Robert Schumann
Piano Concerto in A minor, Op. 54
Aaron Copland
Quiet City
Richard Strauss
Der Rosenkavalier, Suite
Lukáš Vondráček– piano
Piotr Pyc– English horn
Piotr Nowak– trumpet
National Symphony Orchestra of Polish Radio Katowice (NOSPR)
Marin Alsop– conductor
Although a hand injury caused by excessive practice put an end to Robert Schumann’s promising career as a piano virtuoso, he entered music history as a remarkably prolific composer and a perceptive music critic. The genesis of Schumann’s Piano Concerto is closely linked to his love for the young piano prodigy Clara Wieck, who became his wife a few years later. Rather than dazzling audiences with sheer virtuosity, the concerto captivates with its subtle musical poetry. At its premiere, the work enjoyed extraordinary success and to this day remains a cornerstone of the concerto repertoire worldwide.
Elements of folk music and jazz, combined with a highly individual musical imagination, come together in the work of Aaron Copland, one of the great figures of American classical music. His composition Quiet City (1939) was originally written as incidental music for Irwin Shaw’s play of the same name, telling the story of a Jewish boy who seeks refuge from his hardships by playing the trumpet. After the play failed, Copland reworked the music into a concert piece for English horn, trumpet, and strings. Blues idioms intertwine here with intonations of Jewish synagogue chant, creating a dreamlike soundscape evoking feelings of anxiety and isolation brought on by the city.

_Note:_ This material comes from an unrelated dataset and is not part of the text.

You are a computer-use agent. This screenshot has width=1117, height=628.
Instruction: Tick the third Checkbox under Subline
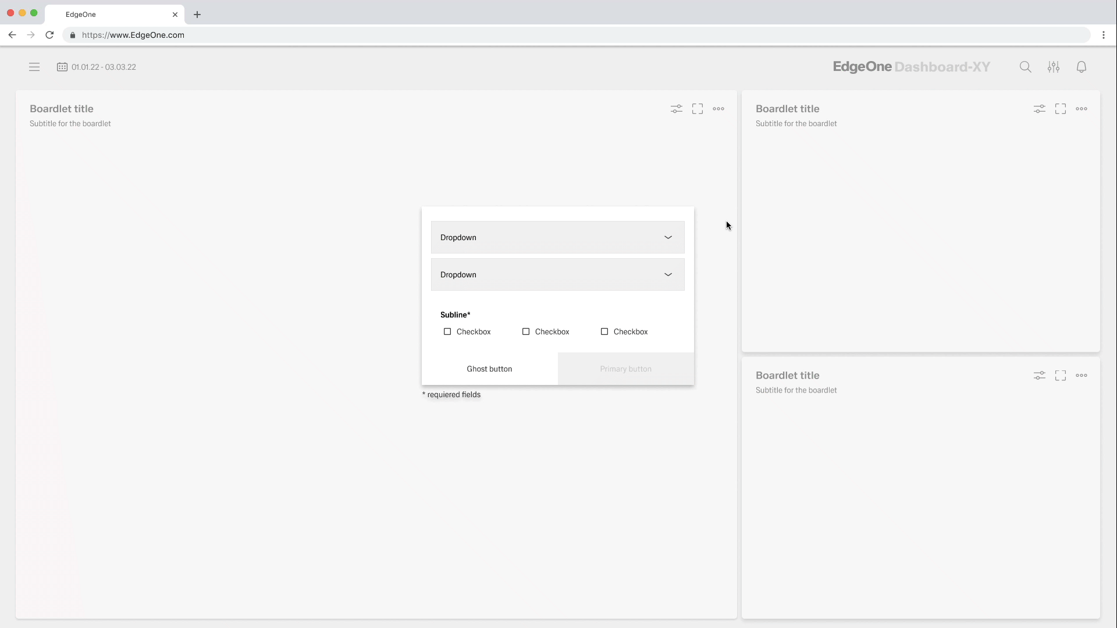(604, 331)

In his opera Der Rosenkavalier, German composer Richard Strauss infused his refined late-Romantic musical language with waltz rhythms, using them as a symbol of the elegance and charm of the irretrievably lost world of the 18th century. Strauss’s operatic treatment of Hugo von Hofmannsthal’s plot about the boorish Baron Ochs, who seeks to marry a young and wealthy girl, caused a sensation after its premiere in 1911 and quickly propelled Der Rosenkavalier to the ranks of the most beloved operas of the 20th century. The orchestral suite offers a cross-section of Strauss’s captivating music, transporting listeners to the golden age of Vienna at the turn of the 19th and 20th centuries.